March Madness tipped off this past weekend, and we got to see some pretty historic upsets including No. 16 seed Fairleigh Dickinson’s win over No. 1 seed Purdue. Only one other time has a 16 seed defeated a 1 seed, when UMBC triumphed over Virginia in the first round of the 2018 NCAA Tournament.
Outside of basketball, March has been historic in a few other ways. For example, Silicon Valley Bank and Signature Bank were put into receivership by the Federal Deposit Insurance Corporation (FDIC) over the weekend of March 10, becoming the second- and third-largest bank failures in United States history behind the collapse of Washington Mutual in 2008. And just this past weekend, UBS acquired Credit Suisse in a transaction valued close to $3.2 billion, in an attempt to shore up the global banking system.1
As shown in this week’s chart, the KBW Bank Index has fallen dramatically over the past few weeks, down 27% since the beginning of March. This index consists of 24 stocks representing the largest national money centers, regional banks and thrifts in the country, such as J.P. Morgan, Bank of America, First Republic, PNC Financial and Capital One Financial.
Banks are subject to a number of different risks including credit risk, or counterparty risk, as well as interest rate risk. One real-world example of interest rate risk at play is a situation banks find themselves in today. Over the past few years, banks have been investing customer deposits in U.S. Treasuries and mortgage-backed securities. But as the Federal Reserve (Fed) began to raise rates last year, prices of these securities have started to decrease in value. Theoretically, if a bank holds said securities to maturity, the institution does not lose anything. However, some banks have been forced to sell portions of their portfolios at a loss, which has caused concern among depositors.

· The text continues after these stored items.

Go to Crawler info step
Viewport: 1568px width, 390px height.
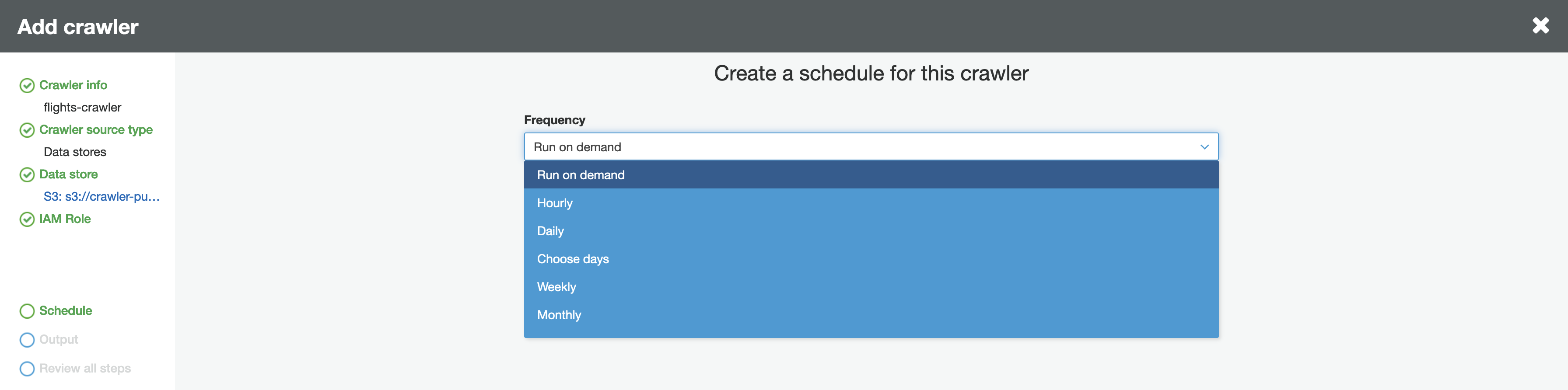point(73,85)
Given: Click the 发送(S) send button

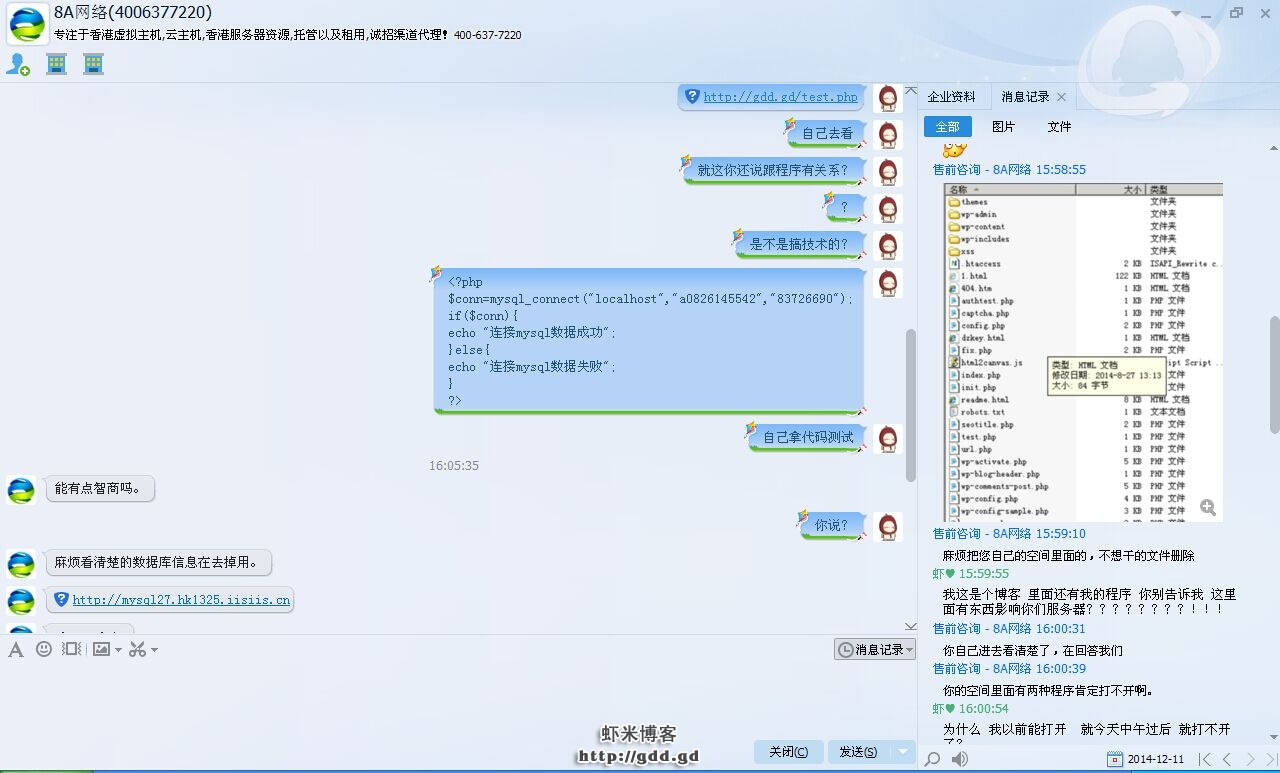Looking at the screenshot, I should pyautogui.click(x=858, y=752).
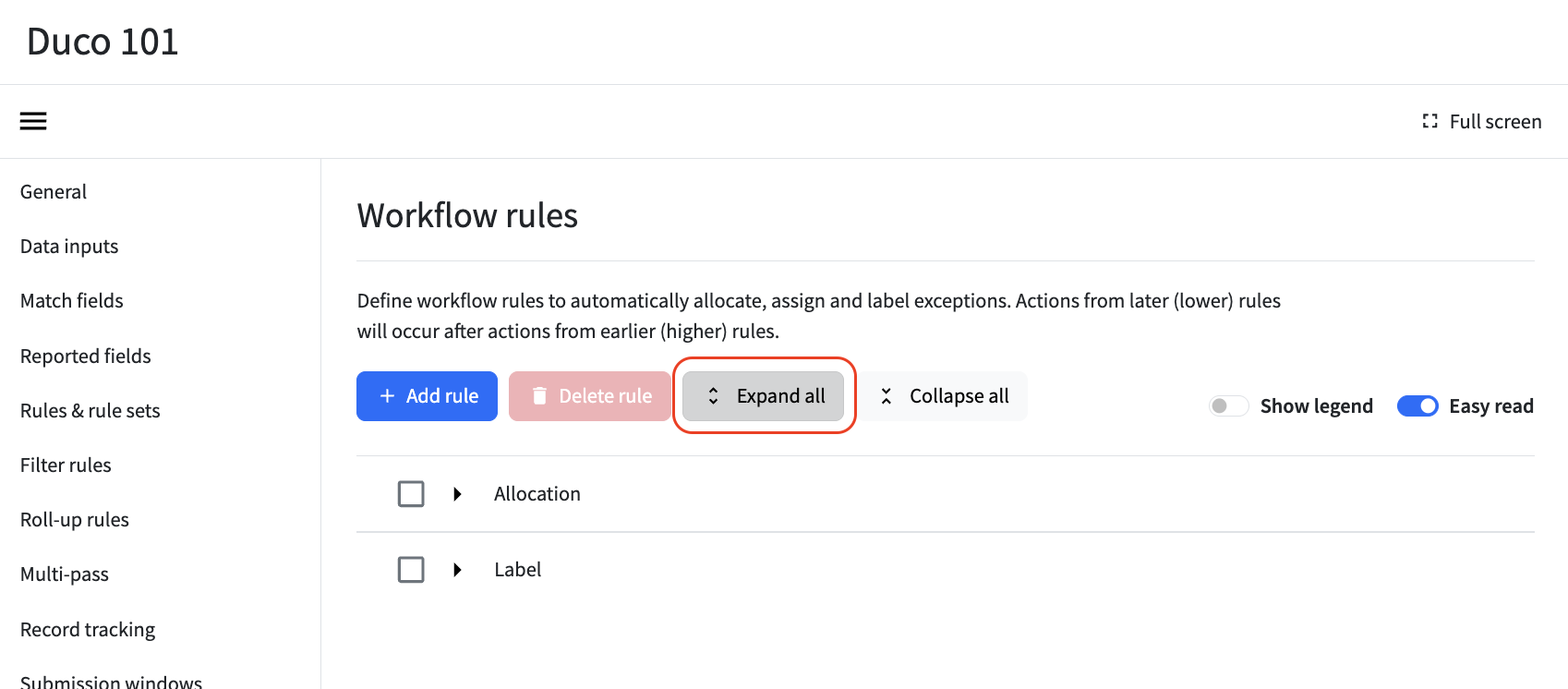Enable the Show legend switch
Viewport: 1568px width, 689px height.
pyautogui.click(x=1229, y=405)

The real trouble in the sector commenced a few weeks ago when Silicon Valley Bank sold a significant amount of its “available-for-sale” securities at a loss in order to shore up its balance sheet, while simultaneously looking to raise equity financing from a few different parties. As depositors became concerned about the liquidity and solvency of the bank, as well as whether they might be unable to retrieve their deposits, clients of Silicon Valley Bank rushed to withdraw their capital.

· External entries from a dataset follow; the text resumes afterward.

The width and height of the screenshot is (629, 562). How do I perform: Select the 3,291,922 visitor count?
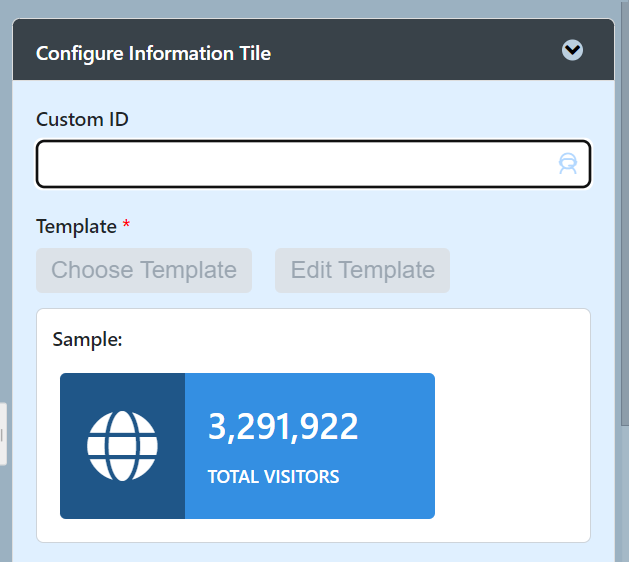(283, 427)
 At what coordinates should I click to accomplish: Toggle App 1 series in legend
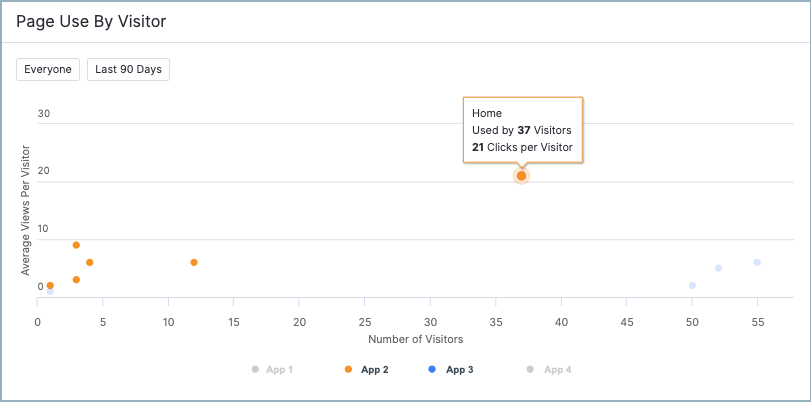click(x=273, y=369)
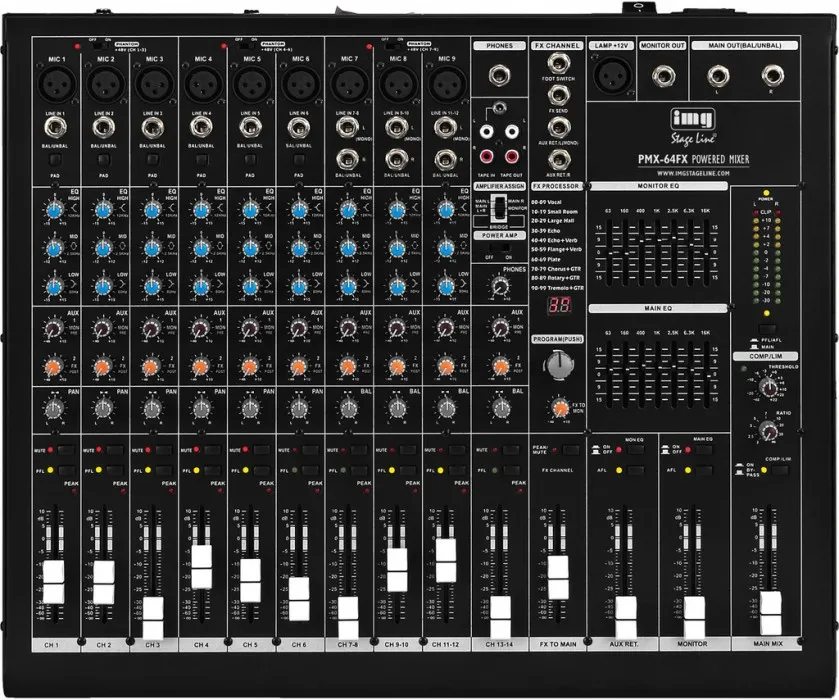This screenshot has width=839, height=700.
Task: Click the FOOT SWITCH jack in FX CHANNEL
Action: 558,65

Consequently, the institution experienced roughly $42 billion of deposit withdrawals over a span of two days. Silicon Valley Bank, as the name suggests, mainly served venture-capital and technology-focused clients.
Just a few days later, Signature Bank, which catered to a similar client base, was seized by regulators on March 12. Signature Bank was also struggling given the company’s bet on cryptocurrency banking, which imploded as banking regulators began to take a closer look at lenders’ exposure to digital assets and the crypto ecosystem as a whole.2
This past weekend, Credit Suisse, a Zurich-based bank created in 1856 to finance Switzerland’s rail network, was acquired by UBS for less than half of Credit Suisse’s market cap as of market close on March 17. FINMA, the Swiss financial regulator, undertook several significant steps to facilitate the acquisition, including wiping out $17 billion worth of Credit Suisse’s bonds.3
Akin to depositors rushing to withdraw money at Silicon Valley Bank and Signature Bank, Credit Suisse depositors withdrew billions of dollars over the past week, causing concern that Credit Suisse would be unable to resume operations come Monday without intervention from the government or another large banking institution.
In addition, amidst the turmoil in the banking sector and the state of the global economy, the Fed decided at its March 22 meeting to continue on its path of monetary tightening with a 25-basis-point increase in the Fed Funds Rate in order to further curb inflation. In its statement released yesterday, the Fed noted that “the U.S. banking system is sound and resilient, but recent developments are likely to result in tighter credit conditions for households and businesses and to weigh on economic activity, hiring and inflation.”4
Post the Fed’s decision to raise rates by 25 basis points, the FOMC dot projections show expectations for the terminal rate of 5.125% for year-end 2023, unchanged from December and only implying one more 25-basis-point hike this year. However, the median dot for 2024 interest rate expectations was raised to 4.375% from 4.125%, implying rate cuts starting in 2024.
The KBW Bank Index is down nearly 30% month-to-date, with a few different banks having been seized by the FDIC or acquired by a competitor. It will be interesting to observe the performance of bank stocks throughout the balance of the year, given concerns around liquidity, securities portfolios, net interest margins and the profitability of banks moving forward if the Fed decides to start cutting rates in the back half of the year. It will be key to continue performing fundamental investment analysis and focusing on businesses that have strong cash balances and defensible balance sheets with the ability to drive earnings growth and free cash flow.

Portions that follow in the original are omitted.